The downside, however, is best described by a term I heard used by a Vermont state mental health official a few months ago: “the cliff.” And I knew what he meant when he said it, because I, along with my co-workers at Spectrum Youth and Family Services, encounter this often. We’re talking about transition-aged youth (ages 18 to 22) who have been in the children’s mental health system and may even have fared well while, but who have aged out and find themselves on the precipice of a terrifying cliff.

The sad reality is that when children with serious and persistent mental illness, or even a developmental disability, reach the age of majority, the rules change. They are now adults, and the “bar” of eligibility for services suddenly rises much higher.

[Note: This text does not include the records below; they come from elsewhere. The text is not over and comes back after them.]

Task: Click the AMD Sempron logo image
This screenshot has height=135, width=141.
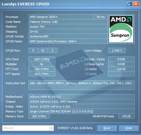Action: tap(121, 29)
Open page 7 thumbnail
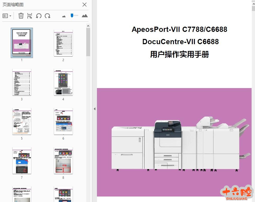The image size is (255, 202). (22, 160)
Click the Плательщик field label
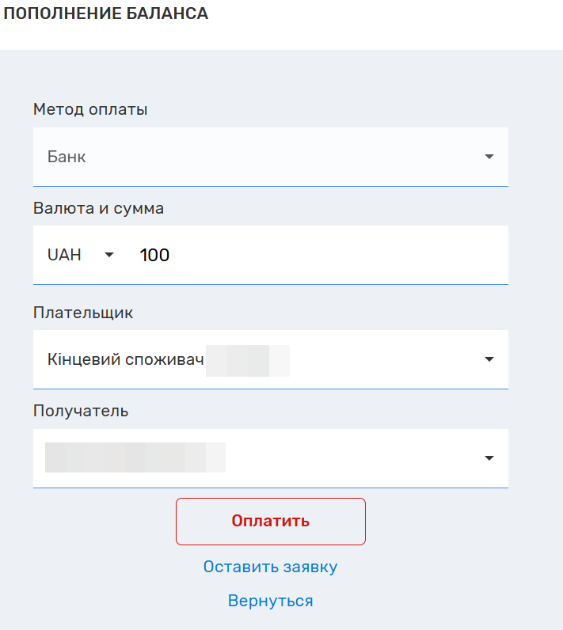The image size is (563, 630). [x=83, y=312]
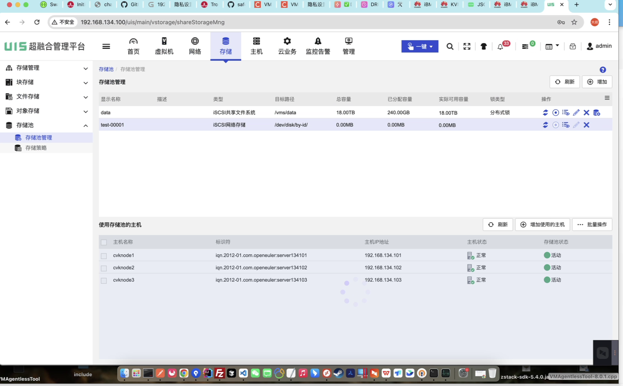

I was at a meeting recently on this very subject, and someone commented, “Someone should write a book called Not Sick Enough, because these young people are sick, but not sick enough to get the care they need.”

In many ways, such youth are victims of their own success and the success of the public and private agencies that cared for them when they were younger. The systems of care approach worked, enabling them to stay out of the hospital. They haven’t attempted suicide multiple times, if at all.

These triumphs will now work against them. They will have to become sicker in order to receive the help they need. We see this all the time: referring 18-, 19- and 20-year-olds to the adult mental health system, hoping they have become ill enough to reach the “bar” that will give them access to services.

What happens all too often is that rather than become ill enough to qualify for mental health care, the youths do something wrong, illegal or violent and land in the prison system. Hence the phenomenon so aptly portrayed last year in the PBS “Frontline” episode, “The New Asylums.” That documentary focused on the Ohio prison system, showing how jails are increasingly being populated by individuals who are suffering from mental illness and developmental disabilities.

At one point, the narrator points out that while states are proud to proclaim that they have closed the large, impersonal, inhuman institutions called mental hospitals, the very people who once populated them are now in large, impersonal, inhuman institutions called prisons. “Frontline” also made a compelling case that a prison is the least therapeutic setting for recovery from mental illness.

I talk about this frequently in meetings among advocates and other providers, and at one of those recent meetings someone asked, “What will it take for things to change?” My answer: “I hope it doesn’t take another Kendra Webdale.”

In 1999, that 32-year-old woman was pushed to her death on a New York City subway track by a 29-year-old man suffering from mental illness who had shown signs of schizophrenia in high school and received years of spotty treatment starting in college.

I hope it doesn’t take another death for our country to wake up and realize that young people are aging out of the children’s mental health system every day and will need some level of housing, support, supervision and care even though they are now classified as adults.